AIM OF THE EXERCISE: From the line containing "This screenshot has width=730, height=457." to the line containing "This screenshot has width=887, height=600." in the entries below, reproduce every line exactly, ends included. Nothing else belongs in the copy, and no pictures.

PROVIDED INFORMATION:
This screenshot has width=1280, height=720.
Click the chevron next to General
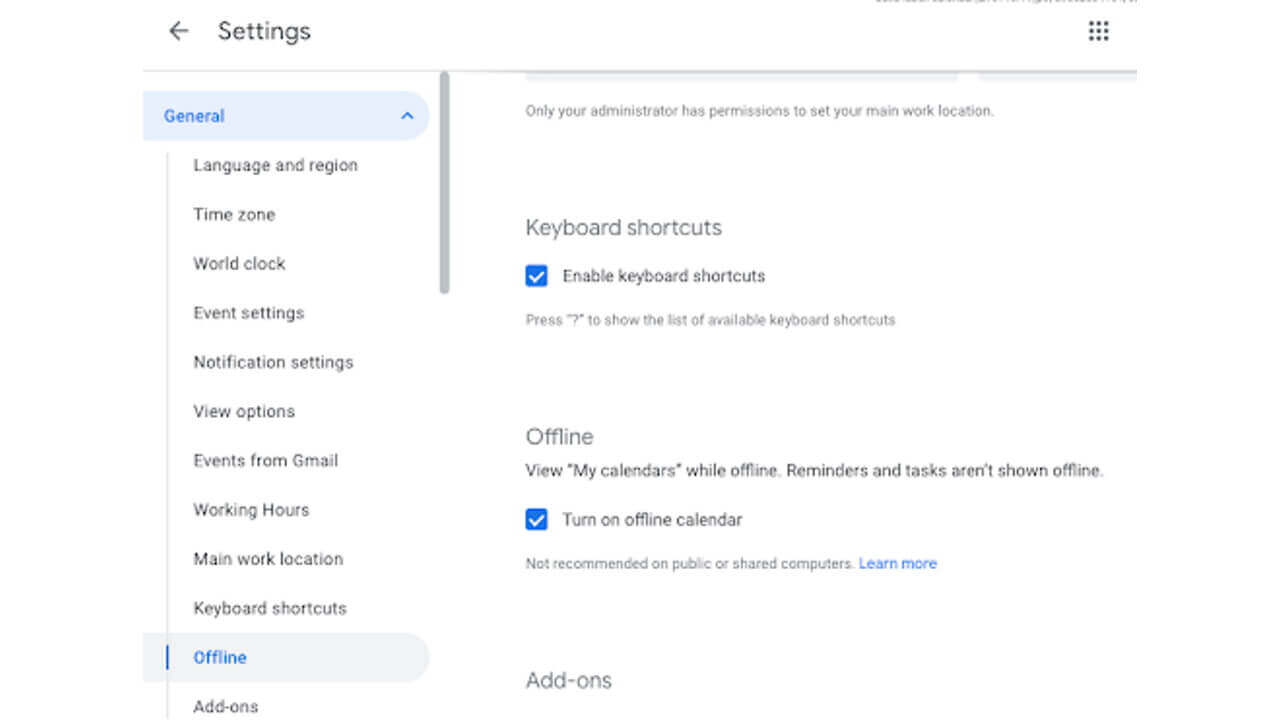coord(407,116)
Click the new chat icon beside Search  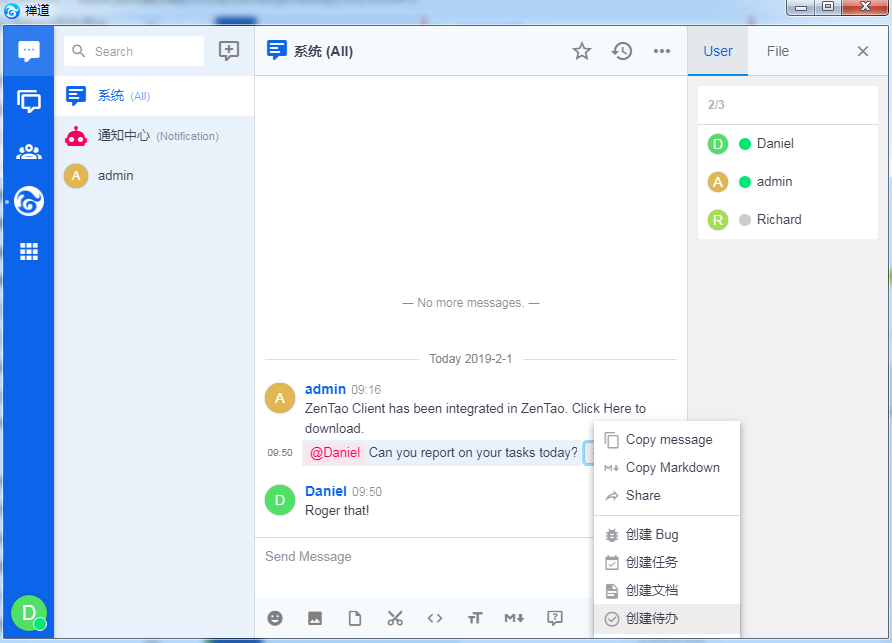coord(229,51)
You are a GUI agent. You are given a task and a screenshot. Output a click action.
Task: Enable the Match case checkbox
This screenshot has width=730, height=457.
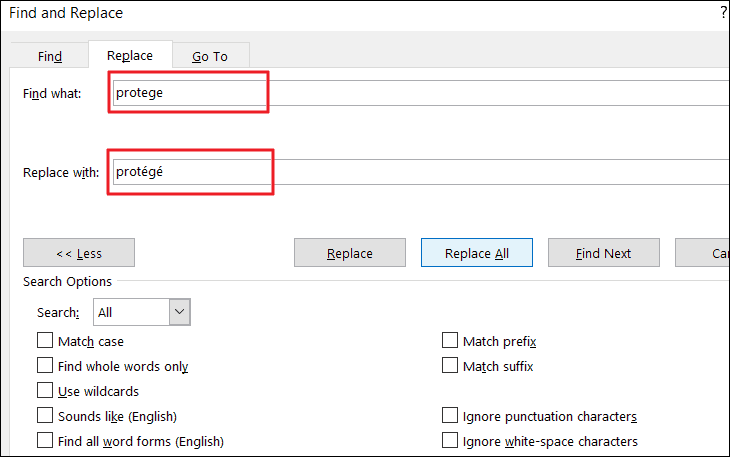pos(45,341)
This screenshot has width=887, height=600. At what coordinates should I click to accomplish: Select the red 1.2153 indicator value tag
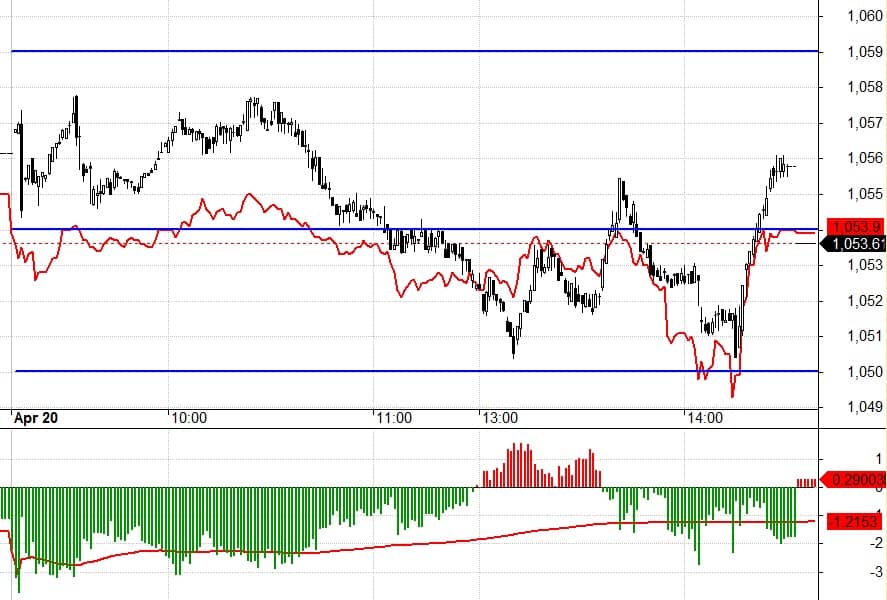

---

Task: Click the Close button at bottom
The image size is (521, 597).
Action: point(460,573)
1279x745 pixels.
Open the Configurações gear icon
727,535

...

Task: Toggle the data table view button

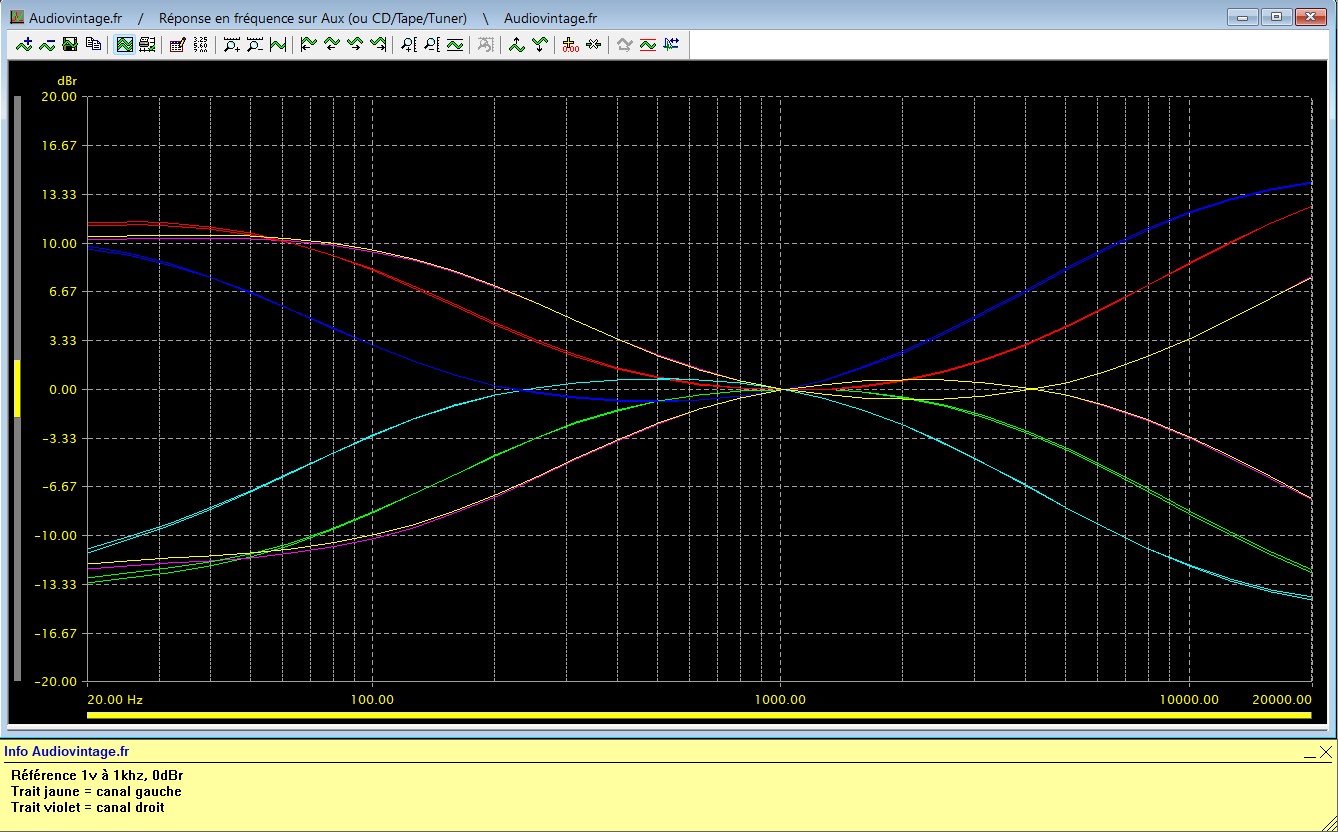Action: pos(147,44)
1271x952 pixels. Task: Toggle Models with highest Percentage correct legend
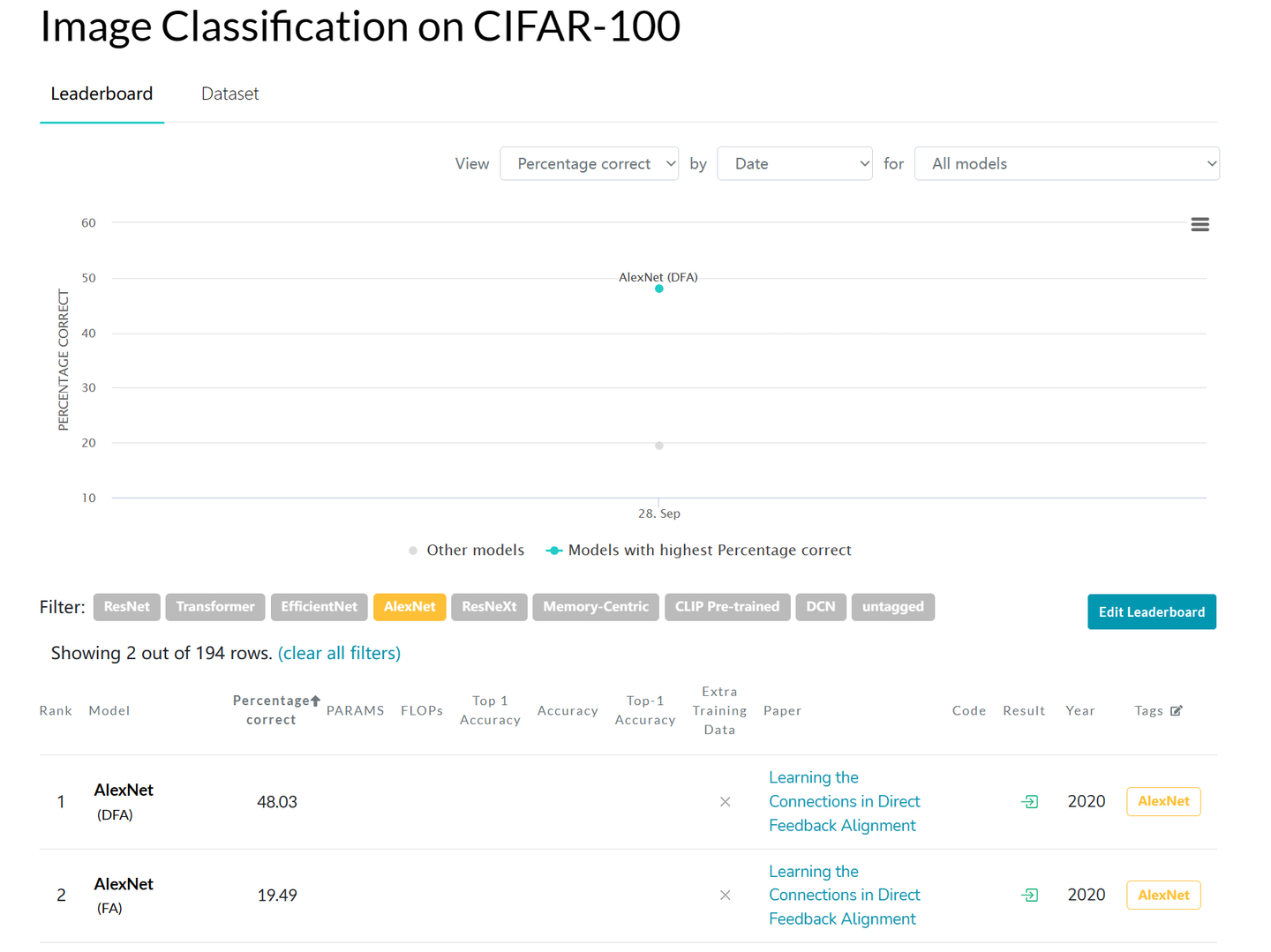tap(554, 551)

SOLUTION TO THIS EXERCISE:
This screenshot has width=730, height=457.
pos(45,341)
This screenshot has width=887, height=600. At what coordinates should I click to accomplish: Select the red 1.2153 indicator value tag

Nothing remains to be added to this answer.